The world is such an interesting place. Over the last two days two close friends and I rode our Harley’s from Las Cruces to Salado, Texas, a distance of 672 miles.  Throughout the ride we were greeted warmly by interested locals at gas stations and restaurants.  Its always curious to me how that works.  We stop.  People turn their heads at the sounds of the bikes.  They see bikers with “cuts” and, while one might think they’d be intimidated, they often are just as likely, if not more likely, to ask us where we are going and where we are from.  A smile here goes a very long way.  Soon we are in a greart conversation about travel, motorcycles or veteran issues. American can be a great country.  We have great people.  All that seems necessary is a warm smile and willingness to talk and tell stories.
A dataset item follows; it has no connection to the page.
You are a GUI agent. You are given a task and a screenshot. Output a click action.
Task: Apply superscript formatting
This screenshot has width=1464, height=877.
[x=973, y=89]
The ride, sometimes on the Interstate, sometimes on the back roads through the Texas hill country, is beautiful.  We see a nation on the move: business, vacation, or just “Sunday” drives, and all the while yielding a willingness to engage and get to know each other.  We stopped at a “parking spece” off I-10.  We were soon joined by a family we had seen together at a gas station a few miles back.  The children were fascinated by locusts that seemed to live there.  We talked about them. How hard is that?

Yet, in the cities, such things are much more private affairs.  Too bad it seems to me, as when we do talk with one another we find common ground and mutual interests.  All it talks is a warm smile and the courage to take the risk of introducing oneself to total strangers.

I look forward to getting back on the road again, but not before getting to know the fine folk in Salado.

May we each enjoy the company of one another!